En su best seller “El shock del futuro” (1970), Alvin Toffler, pensador y futurista estadounidense, sugiere la idea de que todo un amasijo de elementos estará comprimido en un solo rollo en el futuro, que es justamente el tiempo en que vivimos, a juzgar por la fecha en que dio a la estampa su obra.
Entre ellos no podía quedar fuera, naturalmente, el concepto de identidad nacional de un país. La figura que más me impactó del libro fue cómo en el porvenir, o sea, en la actualidad, se nivelarán todas las diferencias o variedades culturales, políticas, económicas y religiosas de las naciones, que es lo que les da vida.
El mismo nacimiento de la República Dominicana estuvo mediatizado por la omnipresencia de potencias extranjeras, en especial los Estados Unidos y Francia por allá por el siglo XVIII, desde antes que Duarte forjara la nacionalidad dominicana.
Fueron los tiempos en que la primera envió sus primeros barcos a establecer relaciones comerciales con este país.
Thomas Hobbes, un clásico del absolutismo político, sostiene en su obra “Leviatán” (1651): “No podemos vivir en paz cuando el vecino de al lado es un verdugo”, en alusión a un país poderoso y sus designios frente a un país pequeño.
Desde el fin de la Segunda Guerra Mundial y el derrumbe del Muro de Berlín hay una sola nación que se levantó imponente de los escombros al que se había reducido Occidente después de la conflagración.
Es la que desde esa época establece las reglas del juego en el tinglado geopolítico, la única protagonista del escenario, esta vez apuntalada por la teoría neoliberal globalizadora y su fetiche el posmodernismo.
Esta última palabra es clave para entender la suerte que corre un país de economía dependiente y tercermundista como lo es la Patria de Duarte y todo lo que de ello se deriva.
Así las cosas, de repente nos encontramos con que los valores sobre los cuales se erigió nuestro país -que le costó tanta sangre y sacrificio- ya han perdido sentido desde la óptica del verdugo, porque a los únicos que les luce proteger sus símbolos patrios y culturales es a las grandes potencias.

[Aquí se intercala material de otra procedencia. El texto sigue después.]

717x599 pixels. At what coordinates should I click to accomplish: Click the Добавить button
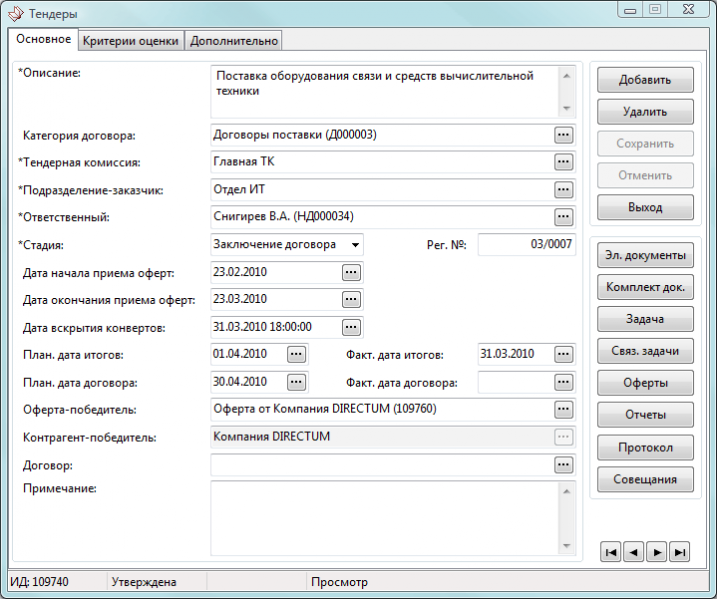(x=644, y=80)
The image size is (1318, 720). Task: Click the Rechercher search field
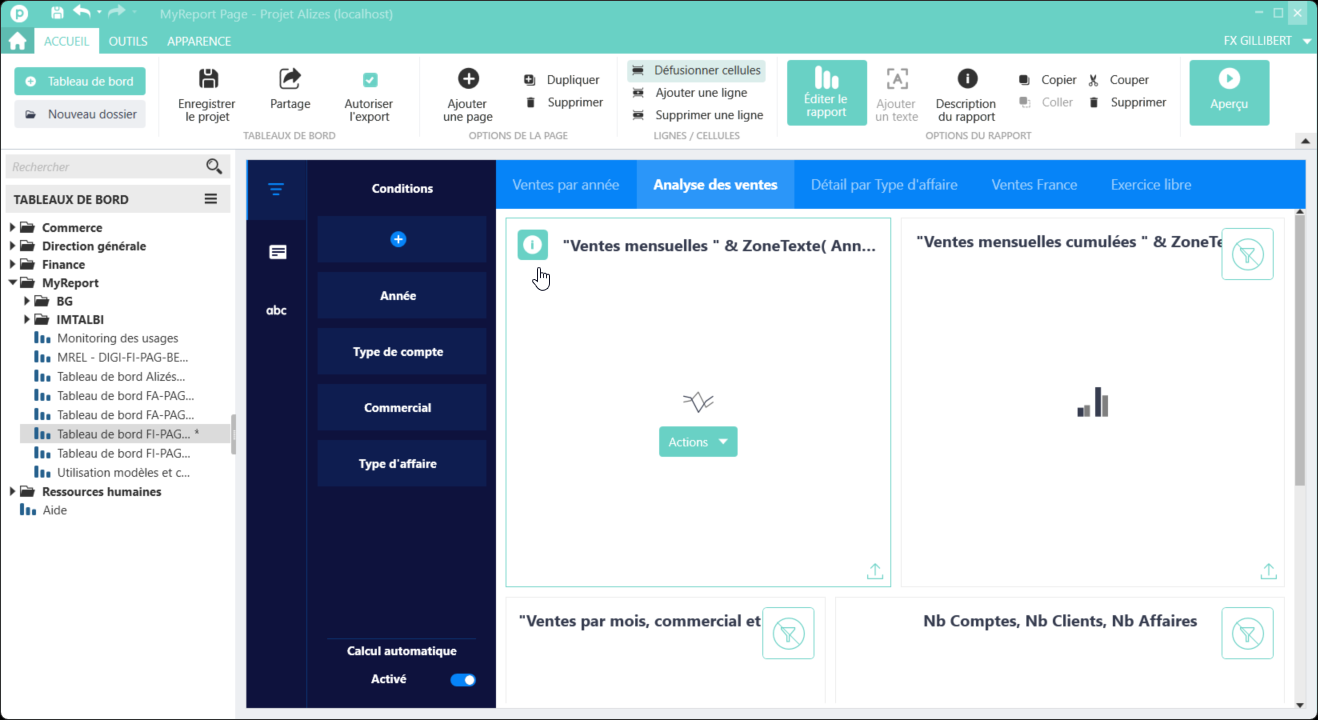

Para la perspectiva del discurso imperial, la sola mención del término patria en los países pequeños es anatema, una mala palabra, un anacronismo, a ser despachado sin más con un sinfín de estigmas, prejuicios y etiquetas y duramente castigado por la burla y el escarnio en estas olas globalizadoras que arropan el mundo.
Tan brutal es la manipulación y el chantaje con que se maneja la verdad de las relaciones domínico-haitianas últimamente que quien profesa de inmediato un profundo amor a sus raíces culturales e históricas, o es un fascista, o neonazista, o nazinacionalista, o antediluviano, esto, sin que tenga derecho al beneficio de la duda siquiera.
En otras palabras, la misma vieja historia de Sartre de que “El infierno son los otros”, se repite incesantemente.
La imagen de la totalidad de los países que tocan un mismo son alrededor del más poderoso de ellos nos recuerda la expresión bíblica “Toda la tierra era un solo labio” (Gn. 11:1), esto es, un solo espíritu, en torno a la torre de Babel. Como se sabe, conforme al mito bíblico, todos los pueblos de la Tierra hablaban una misma lengua antes de que se produjera aquella gran confusión, o sea, todos giraban alrededor de un solo poder.
Entendemos que Toffler ha acertado en su visión globalizadora de las diferencias de los países.
El futurista anunciaba el fenómeno de la mundialización que vendría después. Ahora cada cual baila, como se hacía antes de los tiempos babélicos, al ritmo de una misma lengua y una misma cultura, las del Imperio, incluidos los propios países europeos, paradójicamente con una enorme riqueza histórica y cultural que a nadie ni a nada tienen que envidiar, sin embargo subordinados al país más poderoso del globo.
Solo así podría entenderse el absurdo del porqué la República Dominicana y Haití tengan que unificarse, país este último en oposición al cual nos definimos como nación el 27 de febrero de 1844, y reforzada en su separación en batallas posteriores contra ese mismo territorio, el cual no existe sino en la mente de sus elites mafiosas.
Por lo visto, de nada ha valido argumentar que la República Dominicana y Haití son dos pueblos con culturas, lenguas, religiones y tradiciones distintas, a no ser por un motivo estrictamente imperial, o neocolonialista, en el sentido de que esos dos países deben fusionarse como una manera de resolver la tragedia secular haitiana, no importa si se hace en desmedro de la República Dominicana como pueblo.
Sin duda que la ideología de la globalización hace tabla rasa de las diferencias culturales, económicas, políticas y religiosas de las naciones.